Na arte, a mais de mil anos o papel é um elemento fundamental na China, no Japão e na Coréia até o ponto de adquirir um significado filosófico. Yong-Woo (1995: 6) nos diz que a idéia básica era que “a escrita ou o desenho no papel, para lograr certo nível artístico, requer algo mais que traços com um pincel: requer um caráter cultivado e uma mente disciplinada. Daí a importância da consciência de maturidade de parte do artista que arrasta o pincel sobre o papel”.

No Brasil, uma das pessoas que mais se dedicou à produção de papel artesanal e sua utilização na arte foi o artista plástico Otavio Roth. Ele se iniciou nesta arte quando estudava gravura na Inglaterra e, insatisfeito com os papéis disponíveis, resolveu fabricar suas próprias folhas. Junto a ele, há outras pessoas que se encantaram com esse processo e procuram desenvolver um trabalho interessante, como por exemplo Renata Telles, que desde 1985 iniciou pesquisas no campo de fibras vegetais e fundou a Moinho Brasil9 que produz papel para os artistas e universidades ligadas às artes principalmente, além de ministrar cursos na área e dedicar-se ultimamente a projetos de escultura de papel e ferro, assim como jóias de papel e prata.

6.1. O Papel Machê

A técnica do papel machê também foi inventada na China. Essa técnica consiste em produzir uma pasta, moldável – feita basicamente de papel e substâncias aglutinantes – altamente resistente, usada para confecção de objetos decorativos ou utilidades domésticas. Como acabamento, muitas dessas peças levam um tratamento com laca. Por volta de 1600 a técnica do papel machê foi introduzida na França.

Bibliografia

LAVER, James (1990).
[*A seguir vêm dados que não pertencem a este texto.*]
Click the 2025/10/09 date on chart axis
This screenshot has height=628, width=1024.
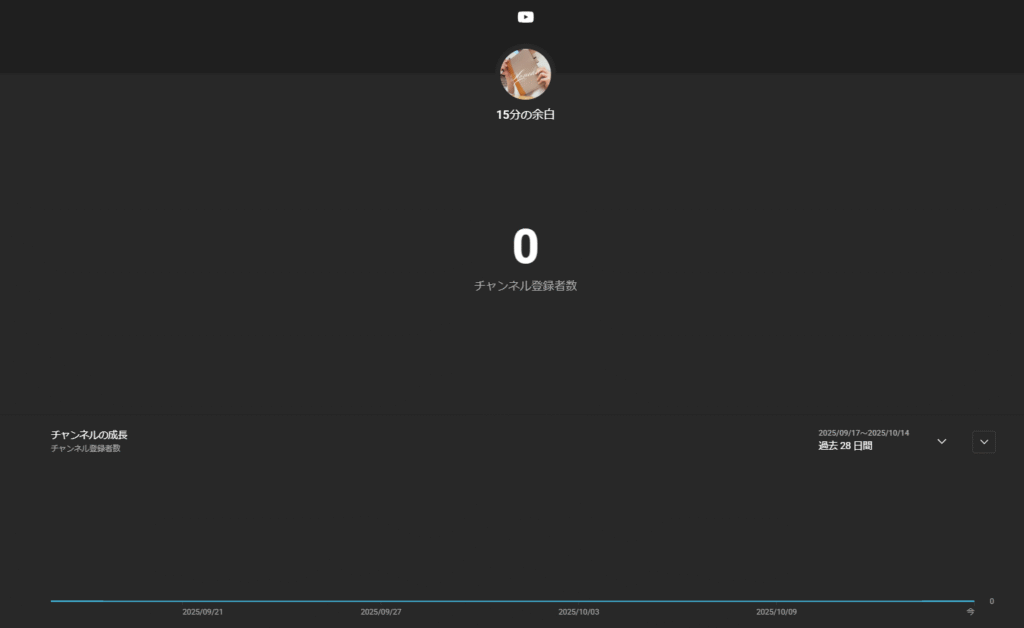(x=776, y=611)

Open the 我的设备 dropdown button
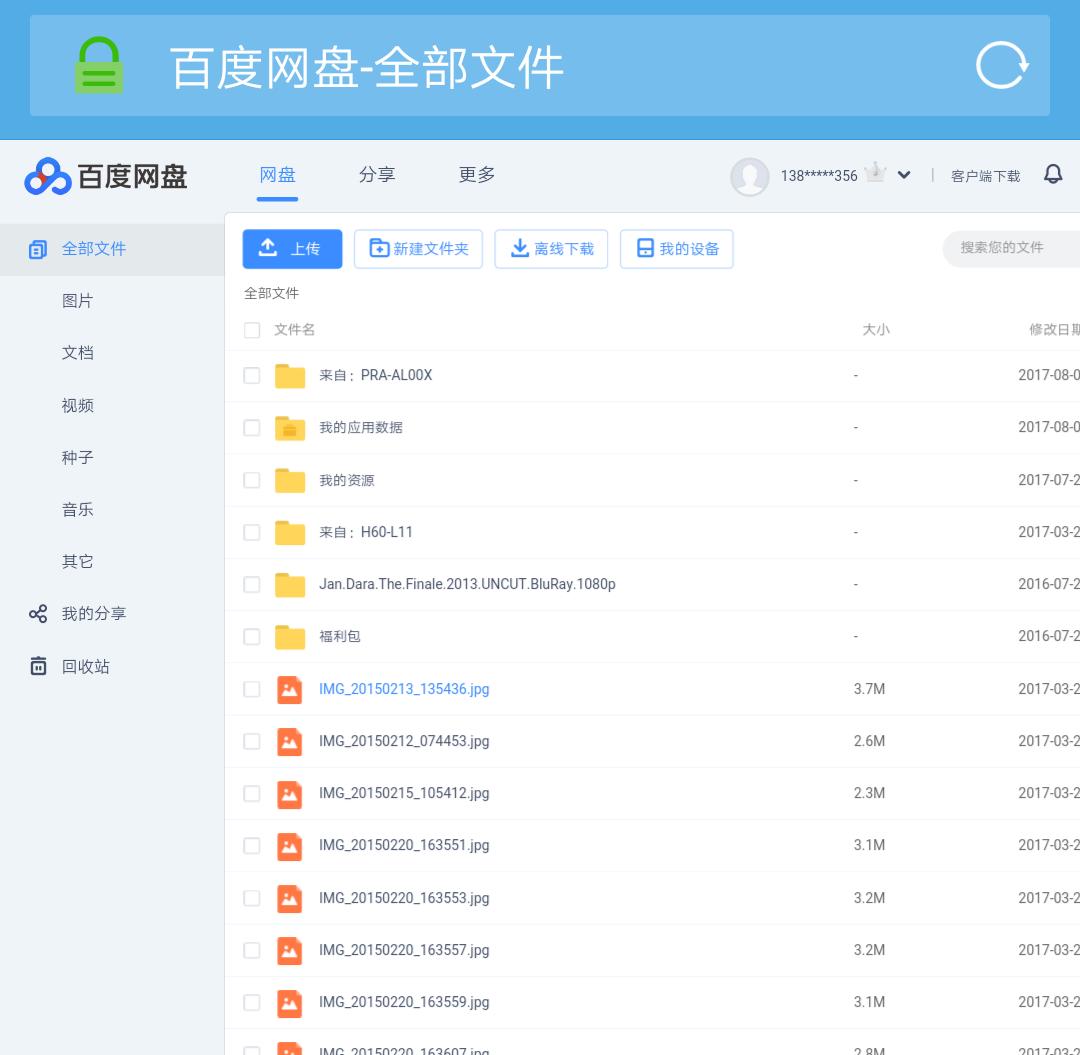pos(676,248)
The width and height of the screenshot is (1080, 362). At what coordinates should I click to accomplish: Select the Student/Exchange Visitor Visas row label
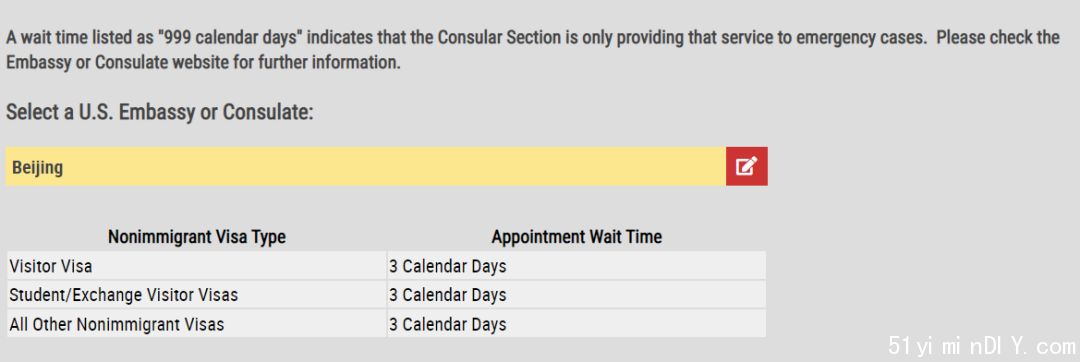[123, 295]
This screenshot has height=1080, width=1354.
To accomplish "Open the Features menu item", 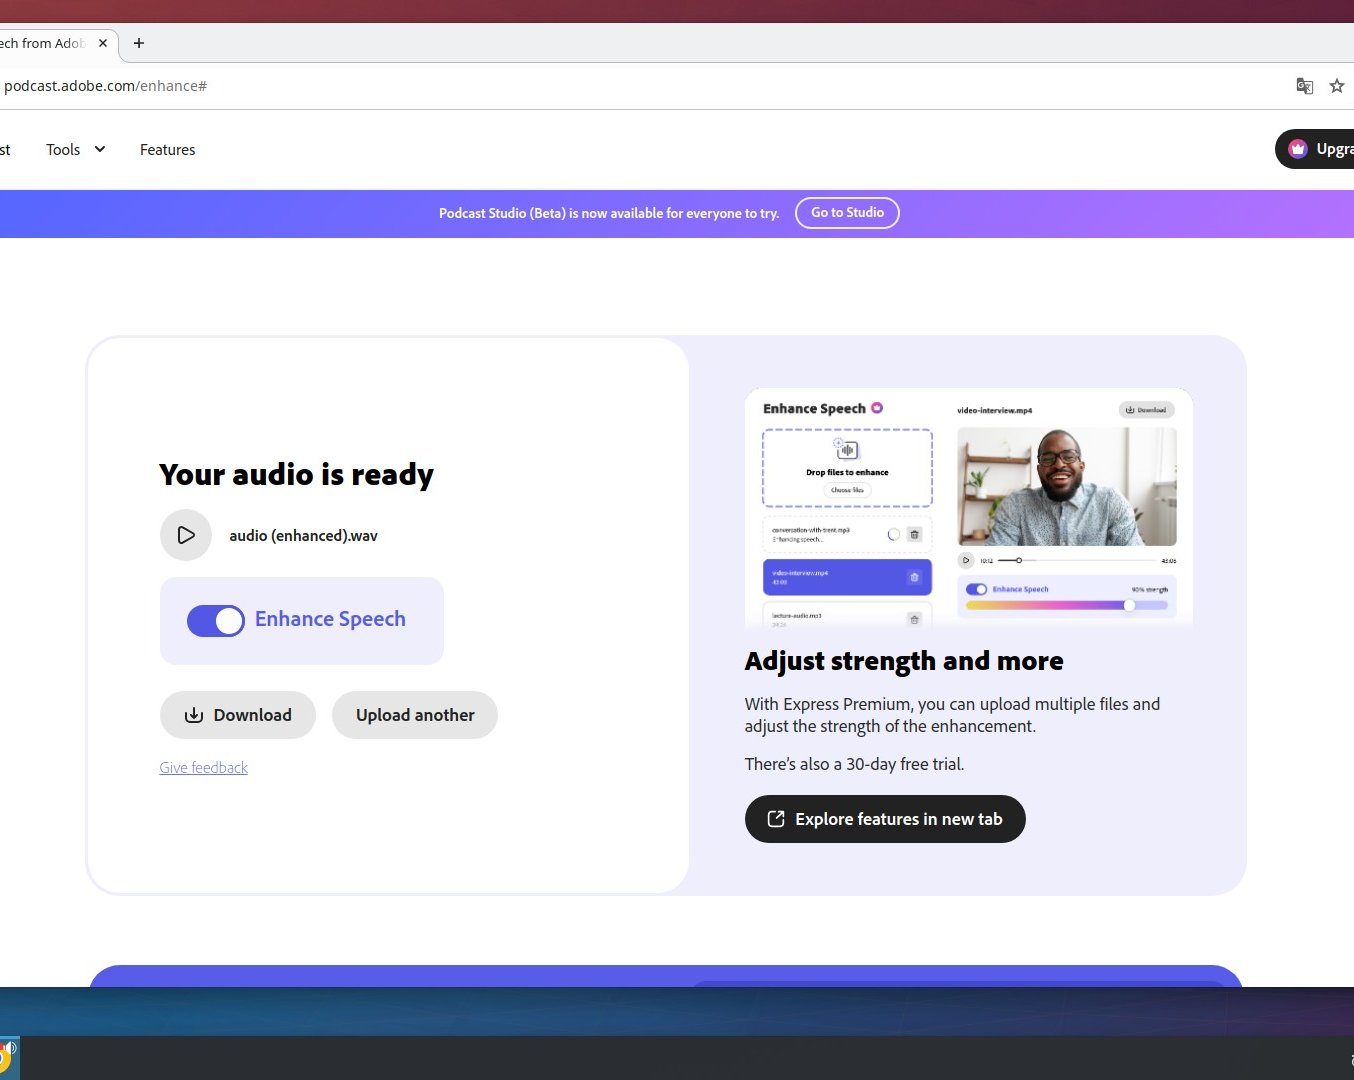I will [x=167, y=150].
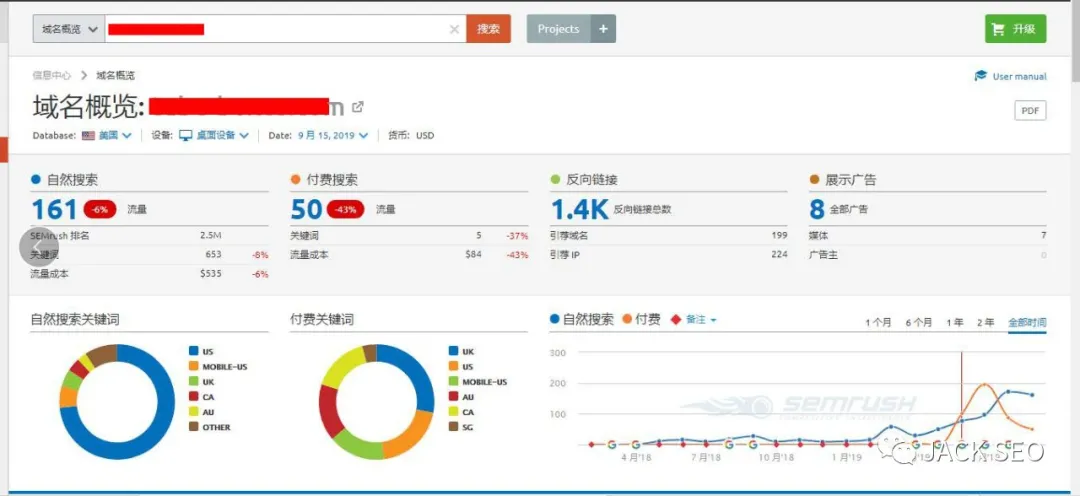Viewport: 1080px width, 496px height.
Task: Switch to 全部时间 time range tab
Action: pyautogui.click(x=1027, y=322)
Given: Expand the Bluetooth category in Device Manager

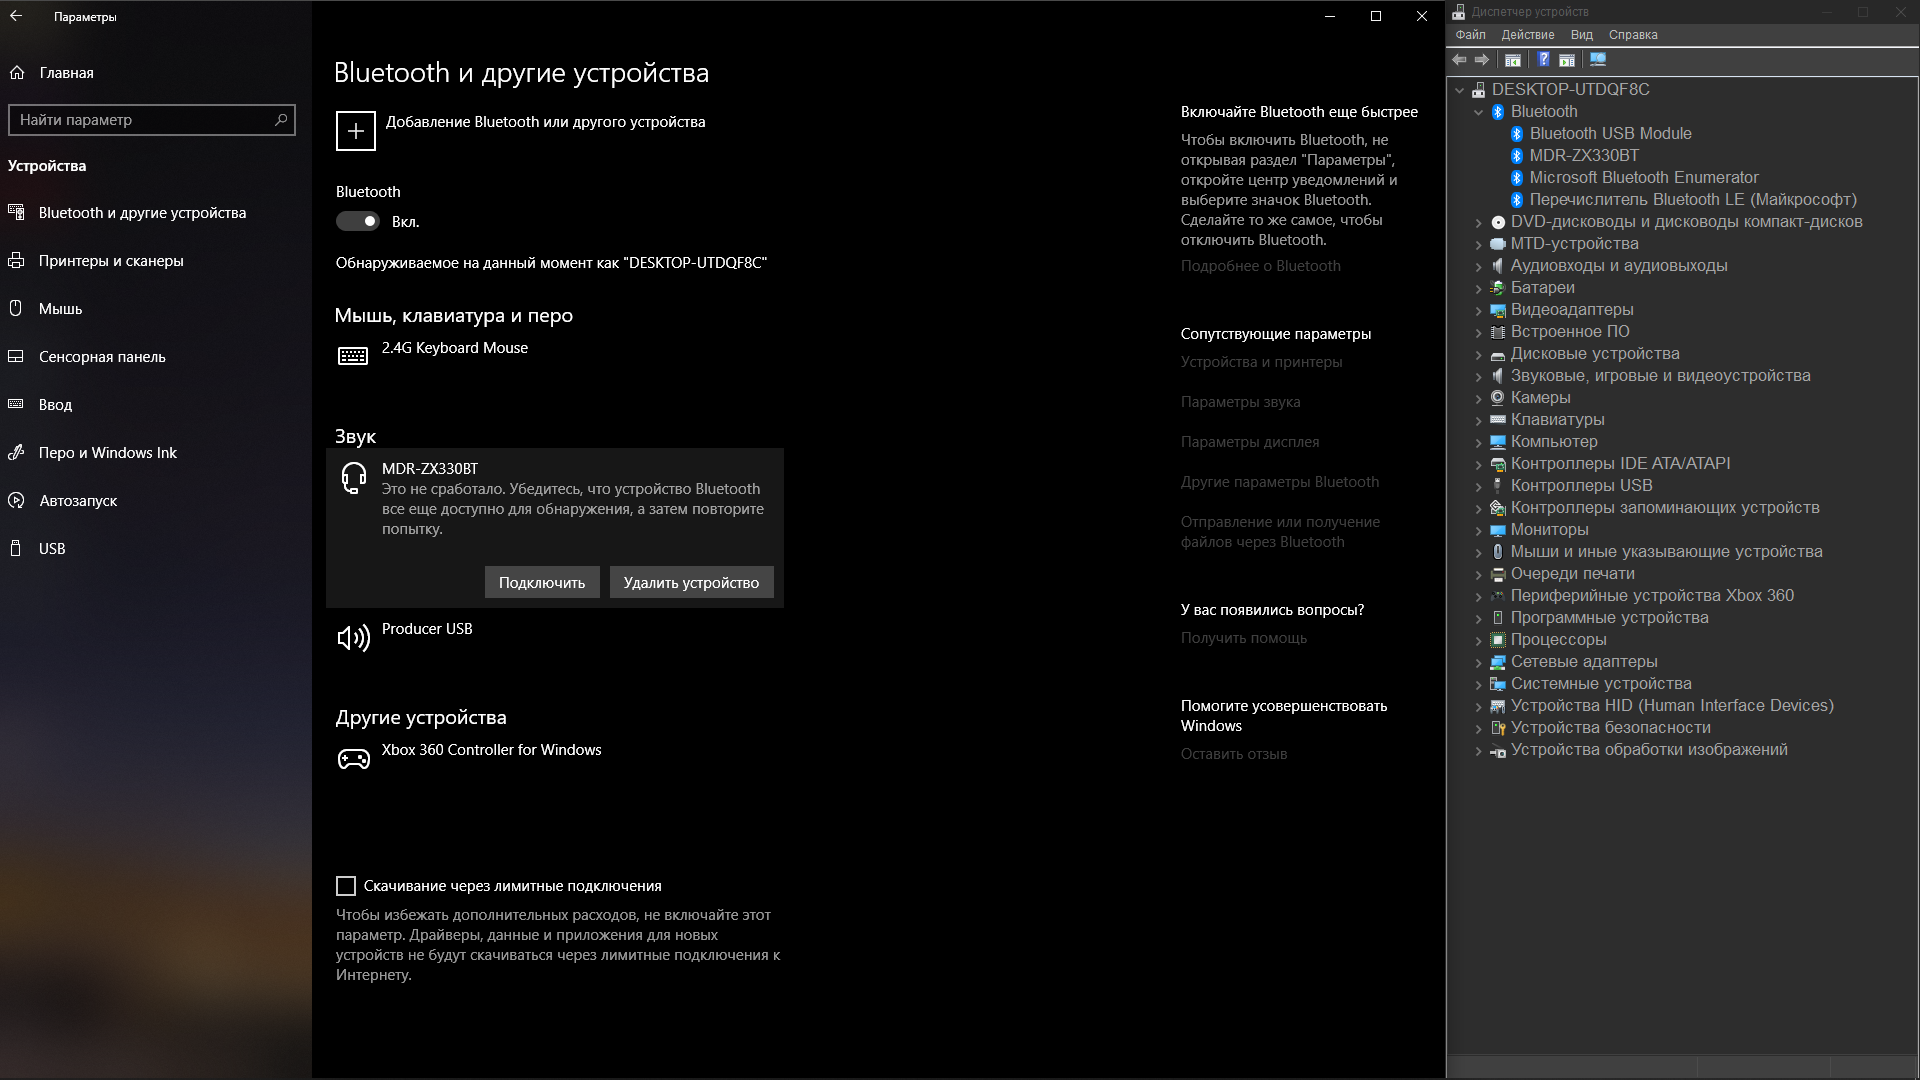Looking at the screenshot, I should point(1480,111).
A Roupa e a Moda – Uma História Concisa. São Paulo: Companhia das Letras.

MALLALIEU, Huon (1999). História Ilustrada das Antiguidades – Guia Básico para Antiquários, Colecionadores e Apreciadores de Arte. São Paulo: Livraria Nível.

ROTH, O. (1982). Criando papéis - O Processo Artesanal como Linguagem. MASP- Museu de Arte de São Paulo. São Paulo: Gráfica Hamburg.

YONG-WOO, L. El Papel y el Arte Moderno. Jornal El Universo: Caderno Paratodos. Guayaquil (Equador), 15/01/95.

Coleção Civilizações Perdidas. Abril Coleções.

9 A Moinho Brasil está na cidade de Garça-SP, Brasil, na R. Padre Leite, 640.